The third largest percentage was 77.8% scored under emotional stability of the patient, which was attributed to the sociological and emotional therapy offered by healthcare specialist and counselors in long-term unit care. Medicine to relieve pain and symptoms of diseases is also administered in long-term unit care.
The research also realized that 75% of the community believed that the care was more patient-friendly relative to home-based care. Donors, volunteers, and insurance services support long-term unit care services thus making them preferred in relation to home-based care.

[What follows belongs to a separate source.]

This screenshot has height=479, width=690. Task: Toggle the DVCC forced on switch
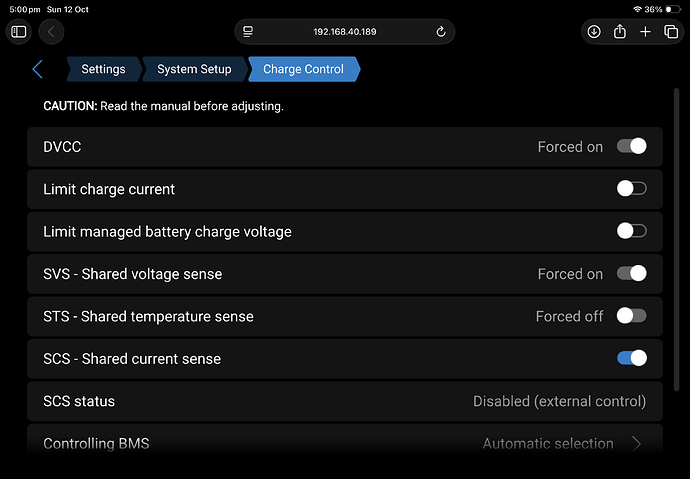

Finally, the research realized that 75% of people would take terminally ill patients to long-term unit care in order to prepare them and family for the length of time they take before recovering (Bakitas et al. 488). Long-term unit care services offer psychological counseling for the family and friends of the terminally ill. Such counseling is relieving to the family, which later finds the particular illness as more of a natural process.
Conclusion and Recommendations
The research concludes that long-term unit care services are a preference for most people in the National Guard Hospital, Riyadh. An average of 75% of people would prefer long-term unit care to home-based care. Long-term unit care services were also preferred for offering emotional stability for the family through counseling and preparing them psychologically as the wait for the time-taking recovery process of the patient.
The sample collected was also small and may not be a clear reflection of the large number of people in the community. The research recommends that the hospital should put in place a better long-term unit care services to meet the increasing demand.
There is also a need for the hospital to offer better quality of health services since it is the quality that attracts the highest percentage of long-term unit care patients. The research also recommends that there is the need for more health education since some people disregarded long-term unit care services due to the many evident controversies it.
Bakitas, Marie et al. “A Palliative Care Demonstration Project for Advanced Cancer Patients in Three Settings.” Journal of Palliative Medicine 7.3(2004): 486-93. Print.
Connor, Stephen. Hospice: Practice, Pitfalls, and Promise. London: Taylor & Francis Press, 1998. Print.
Lewis, James. Medicine and Care of the Dying: A Modern History. Oxford: Oxford University Press, 2007. Print.
Plochar, David, and Patricia Metzger. The Case Manager’s Training Manual. New York: Jones & Bartlett Publishers, 2001. Print.
Ratcliff, Margaret, and Elizabeth Craig. “The GRACE Project: Guiding End-of-Life Care in Corrections 1998-2001.” Journal of Palliative Medicine 7. 3(2004): 363-72. Print.